** Given passage follows **

The standards betulin, betulinic acid and lanosterol were purchased from Cayman Chemical Company (USA) and inotodiol from Aobious (USA). All other standards (sitosterol, gallic acid) and chemicals (formic acid, methanol) were used of analytical grade and purchased from Sigma (Germany).

The dry matter content in the samples was determined at 105 °C using moisture analyser Precisa EM 120 HR (Precisa Gravimetrics AG, Switzerland).

4.2. Cytotoxic Assay

A total of 31 human cancer cell lines (Table 1 and Table 2) were cultivated at 37 °C in a humidified atmosphere containing 5% carbon dioxide. SRB cytotoxic assay for monolayer cells has been analyzed according to the method described in [42,43,44].

The 80% ethanolic dry extracts were firstly stocked in dimethyl sulfoxide (DMSO) 100% at the concentration as 20 mg/mL. The samples were then prepared in a range of diluted concentrations as 2000 µg/mL - 400 µg/mL - 80 µg/mL - 16 µg/mL using basic RPMI medium (w/o FBS) in 96 sample plate. Then, 10 µL from each well (with the diluted sample above) will be added into the tested cell pre-seeded (190 µL) well to evaluate cytotoxic activities. Thus, the final concentration of the sample will be 100 µg/mL - 20 µg/mL - 4 µg/mL - 0.8 µg/mL. Ellipticine was tested with the final concentration ranging as 20-4-0.8-0.16 µg/mL.

** End of Given passage **

— Work to be completed —
Can you copy the lab methods text verbatim, from "4.2. Cytotoxic Assay" up to and including "described in [42,43,44]."?

** Recorded information follows **

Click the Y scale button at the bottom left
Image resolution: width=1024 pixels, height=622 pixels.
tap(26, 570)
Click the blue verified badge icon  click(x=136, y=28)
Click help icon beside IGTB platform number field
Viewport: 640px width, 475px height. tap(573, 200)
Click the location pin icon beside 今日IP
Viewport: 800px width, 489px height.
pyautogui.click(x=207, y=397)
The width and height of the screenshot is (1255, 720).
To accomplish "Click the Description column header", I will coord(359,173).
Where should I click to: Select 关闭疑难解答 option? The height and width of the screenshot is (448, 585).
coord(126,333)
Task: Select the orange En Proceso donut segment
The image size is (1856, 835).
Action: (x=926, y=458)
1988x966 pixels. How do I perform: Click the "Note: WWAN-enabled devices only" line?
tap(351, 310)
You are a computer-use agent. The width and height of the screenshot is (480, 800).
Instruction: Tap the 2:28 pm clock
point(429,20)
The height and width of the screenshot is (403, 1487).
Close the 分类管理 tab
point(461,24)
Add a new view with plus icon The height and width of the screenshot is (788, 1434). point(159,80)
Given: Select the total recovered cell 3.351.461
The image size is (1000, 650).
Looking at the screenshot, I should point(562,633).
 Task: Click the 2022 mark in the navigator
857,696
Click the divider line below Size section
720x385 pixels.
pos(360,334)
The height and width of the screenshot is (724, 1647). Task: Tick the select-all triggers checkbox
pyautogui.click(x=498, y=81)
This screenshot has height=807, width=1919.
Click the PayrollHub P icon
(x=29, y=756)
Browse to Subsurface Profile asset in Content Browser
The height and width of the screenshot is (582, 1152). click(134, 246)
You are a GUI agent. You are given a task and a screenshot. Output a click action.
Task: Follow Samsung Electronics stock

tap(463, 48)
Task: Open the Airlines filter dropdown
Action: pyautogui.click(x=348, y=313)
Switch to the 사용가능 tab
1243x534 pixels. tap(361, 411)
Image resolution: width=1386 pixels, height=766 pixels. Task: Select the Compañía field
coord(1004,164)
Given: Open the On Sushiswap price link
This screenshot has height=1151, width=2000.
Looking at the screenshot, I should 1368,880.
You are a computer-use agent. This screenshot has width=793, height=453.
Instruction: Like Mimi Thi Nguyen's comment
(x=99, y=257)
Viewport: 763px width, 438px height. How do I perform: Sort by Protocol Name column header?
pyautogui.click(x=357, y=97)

** End of Recorded information **

— Answer section —
4.2. Cytotoxic Assay

A total of 31 human cancer cell lines (Table 1 and Table 2) were cultivated at 37 °C in a humidified atmosphere containing 5% carbon dioxide. SRB cytotoxic assay for monolayer cells has been analyzed according to the method described in [42,43,44].